— Problem to solve —
Can you reproduce the data below with "thumbs up" changed to "thumbs down" and everything else left as it is?

— Given records —

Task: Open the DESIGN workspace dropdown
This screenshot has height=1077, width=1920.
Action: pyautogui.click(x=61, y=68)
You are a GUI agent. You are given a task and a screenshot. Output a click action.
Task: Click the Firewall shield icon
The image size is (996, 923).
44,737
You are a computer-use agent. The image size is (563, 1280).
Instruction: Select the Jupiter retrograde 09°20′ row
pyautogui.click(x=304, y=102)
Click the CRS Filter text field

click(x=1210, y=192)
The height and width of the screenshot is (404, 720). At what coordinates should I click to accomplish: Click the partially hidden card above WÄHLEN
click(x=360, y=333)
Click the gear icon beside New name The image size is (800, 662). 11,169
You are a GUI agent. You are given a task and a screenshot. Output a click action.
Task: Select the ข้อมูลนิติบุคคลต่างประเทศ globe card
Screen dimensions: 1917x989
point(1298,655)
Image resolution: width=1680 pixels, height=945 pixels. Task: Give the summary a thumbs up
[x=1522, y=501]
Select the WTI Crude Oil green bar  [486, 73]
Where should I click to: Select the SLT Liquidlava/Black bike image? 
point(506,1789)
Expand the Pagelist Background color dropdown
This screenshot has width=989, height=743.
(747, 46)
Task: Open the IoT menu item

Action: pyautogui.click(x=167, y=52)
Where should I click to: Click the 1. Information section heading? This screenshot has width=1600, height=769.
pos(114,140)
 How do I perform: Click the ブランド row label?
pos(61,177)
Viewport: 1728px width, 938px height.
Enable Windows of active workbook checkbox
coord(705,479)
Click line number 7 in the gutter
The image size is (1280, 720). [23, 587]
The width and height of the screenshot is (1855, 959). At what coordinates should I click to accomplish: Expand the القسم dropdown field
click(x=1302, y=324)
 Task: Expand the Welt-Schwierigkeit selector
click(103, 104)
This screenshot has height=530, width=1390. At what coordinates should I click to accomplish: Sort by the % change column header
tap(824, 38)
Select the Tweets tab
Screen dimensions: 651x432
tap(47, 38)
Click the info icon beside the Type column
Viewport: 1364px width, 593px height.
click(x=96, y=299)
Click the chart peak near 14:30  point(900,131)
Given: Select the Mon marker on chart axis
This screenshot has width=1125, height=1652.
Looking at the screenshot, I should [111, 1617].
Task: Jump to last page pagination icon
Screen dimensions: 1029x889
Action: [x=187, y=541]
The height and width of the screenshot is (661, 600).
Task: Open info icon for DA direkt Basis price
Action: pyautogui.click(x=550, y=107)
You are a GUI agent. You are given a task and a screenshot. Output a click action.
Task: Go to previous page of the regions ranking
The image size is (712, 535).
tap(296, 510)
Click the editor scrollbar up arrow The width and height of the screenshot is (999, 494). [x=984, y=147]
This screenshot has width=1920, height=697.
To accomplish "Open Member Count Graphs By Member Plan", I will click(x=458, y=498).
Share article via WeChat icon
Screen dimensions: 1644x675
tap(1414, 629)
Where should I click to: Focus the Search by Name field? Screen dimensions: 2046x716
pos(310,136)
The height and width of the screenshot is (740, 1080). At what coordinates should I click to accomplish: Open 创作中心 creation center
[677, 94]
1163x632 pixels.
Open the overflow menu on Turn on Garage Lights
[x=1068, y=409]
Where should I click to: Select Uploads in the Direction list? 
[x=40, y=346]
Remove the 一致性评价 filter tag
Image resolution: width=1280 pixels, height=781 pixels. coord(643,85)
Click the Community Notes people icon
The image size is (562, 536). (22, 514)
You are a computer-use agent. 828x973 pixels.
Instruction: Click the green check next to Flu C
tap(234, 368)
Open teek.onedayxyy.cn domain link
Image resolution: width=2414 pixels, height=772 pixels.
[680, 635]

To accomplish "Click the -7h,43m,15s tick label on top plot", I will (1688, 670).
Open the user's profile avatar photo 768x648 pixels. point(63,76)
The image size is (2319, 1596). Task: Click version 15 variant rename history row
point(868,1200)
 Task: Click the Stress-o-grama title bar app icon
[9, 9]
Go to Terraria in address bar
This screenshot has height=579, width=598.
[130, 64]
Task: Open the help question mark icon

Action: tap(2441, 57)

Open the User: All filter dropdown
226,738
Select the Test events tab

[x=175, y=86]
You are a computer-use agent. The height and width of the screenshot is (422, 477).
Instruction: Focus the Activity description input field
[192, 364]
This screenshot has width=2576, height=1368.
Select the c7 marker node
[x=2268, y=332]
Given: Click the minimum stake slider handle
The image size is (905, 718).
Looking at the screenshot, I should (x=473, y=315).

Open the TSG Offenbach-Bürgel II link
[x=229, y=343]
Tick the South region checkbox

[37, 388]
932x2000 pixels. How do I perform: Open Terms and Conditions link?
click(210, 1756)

— Written response —
Task: Open the DESIGN workspace dropdown
This screenshot has height=1077, width=1920.
Action: pyautogui.click(x=61, y=68)
You are a GUI agent. You are given a task and a screenshot. Output a click action.
Task: Click the Firewall shield icon
The image size is (996, 923).
44,737
You are a computer-use agent. The image size is (563, 1280).
Instruction: Select the Jupiter retrograde 09°20′ row
pyautogui.click(x=304, y=102)
Click the CRS Filter text field

click(x=1210, y=192)
The height and width of the screenshot is (404, 720). At what coordinates should I click to accomplish: Click the partially hidden card above WÄHLEN
click(x=360, y=333)
Click the gear icon beside New name The image size is (800, 662). 11,169
You are a GUI agent. You are given a task and a screenshot. Output a click action.
Task: Select the ข้อมูลนิติบุคคลต่างประเทศ globe card
Screen dimensions: 1917x989
point(1298,655)
Image resolution: width=1680 pixels, height=945 pixels. Task: Give the summary a thumbs down
[x=1522, y=501]
Select the WTI Crude Oil green bar  [486, 73]
Where should I click to: Select the SLT Liquidlava/Black bike image? 
point(506,1789)
Expand the Pagelist Background color dropdown
This screenshot has width=989, height=743.
(747, 46)
Task: Open the IoT menu item

Action: pyautogui.click(x=167, y=52)
Where should I click to: Click the 1. Information section heading? This screenshot has width=1600, height=769.
pos(114,140)
 How do I perform: Click the ブランド row label?
pos(61,177)
Viewport: 1728px width, 938px height.
Enable Windows of active workbook checkbox
coord(705,479)
Click line number 7 in the gutter
The image size is (1280, 720). [23, 587]
The width and height of the screenshot is (1855, 959). At what coordinates should I click to accomplish: Expand the القسم dropdown field
click(x=1302, y=324)
 Task: Expand the Welt-Schwierigkeit selector
click(103, 104)
This screenshot has height=530, width=1390. At what coordinates should I click to accomplish: Sort by the % change column header
tap(824, 38)
Select the Tweets tab
Screen dimensions: 651x432
tap(47, 38)
Click the info icon beside the Type column
Viewport: 1364px width, 593px height.
click(x=96, y=299)
Click the chart peak near 14:30  point(900,131)
Given: Select the Mon marker on chart axis
This screenshot has width=1125, height=1652.
Looking at the screenshot, I should [111, 1617].
Task: Jump to last page pagination icon
Screen dimensions: 1029x889
Action: [x=187, y=541]
The height and width of the screenshot is (661, 600).
Task: Open info icon for DA direkt Basis price
Action: pyautogui.click(x=550, y=107)
You are a GUI agent. You are given a task and a screenshot. Output a click action.
Task: Go to previous page of the regions ranking
The image size is (712, 535).
tap(296, 510)
Click the editor scrollbar up arrow The width and height of the screenshot is (999, 494). [x=984, y=147]
This screenshot has width=1920, height=697.
To accomplish "Open Member Count Graphs By Member Plan", I will click(x=458, y=498).
Share article via WeChat icon
Screen dimensions: 1644x675
tap(1414, 629)
Where should I click to: Focus the Search by Name field? Screen dimensions: 2046x716
pos(310,136)
The height and width of the screenshot is (740, 1080). At what coordinates should I click to accomplish: Open 创作中心 creation center
[677, 94]
1163x632 pixels.
Open the overflow menu on Turn on Garage Lights
[x=1068, y=409]
Where should I click to: Select Uploads in the Direction list? 
[x=40, y=346]
Remove the 一致性评价 filter tag
Image resolution: width=1280 pixels, height=781 pixels. coord(643,85)
Click the Community Notes people icon
The image size is (562, 536). (22, 514)
You are a computer-use agent. 828x973 pixels.
Instruction: Click the green check next to Flu C
tap(234, 368)
Open teek.onedayxyy.cn domain link
Image resolution: width=2414 pixels, height=772 pixels.
[680, 635]

To accomplish "Click the -7h,43m,15s tick label on top plot", I will (1688, 670).
Open the user's profile avatar photo 768x648 pixels. point(63,76)
The image size is (2319, 1596). Task: Click version 15 variant rename history row
point(868,1200)
 Task: Click the Stress-o-grama title bar app icon
[9, 9]
Go to Terraria in address bar
This screenshot has height=579, width=598.
[130, 64]
Task: Open the help question mark icon

Action: tap(2441, 57)

Open the User: All filter dropdown
226,738
Select the Test events tab

[x=175, y=86]
You are a computer-use agent. The height and width of the screenshot is (422, 477).
Instruction: Focus the Activity description input field
[192, 364]
This screenshot has width=2576, height=1368.
Select the c7 marker node
[x=2268, y=332]
Given: Click the minimum stake slider handle
The image size is (905, 718).
Looking at the screenshot, I should (x=473, y=315).

Open the TSG Offenbach-Bürgel II link
[x=229, y=343]
Tick the South region checkbox

[37, 388]
932x2000 pixels. How do I perform: Open Terms and Conditions link?
click(210, 1756)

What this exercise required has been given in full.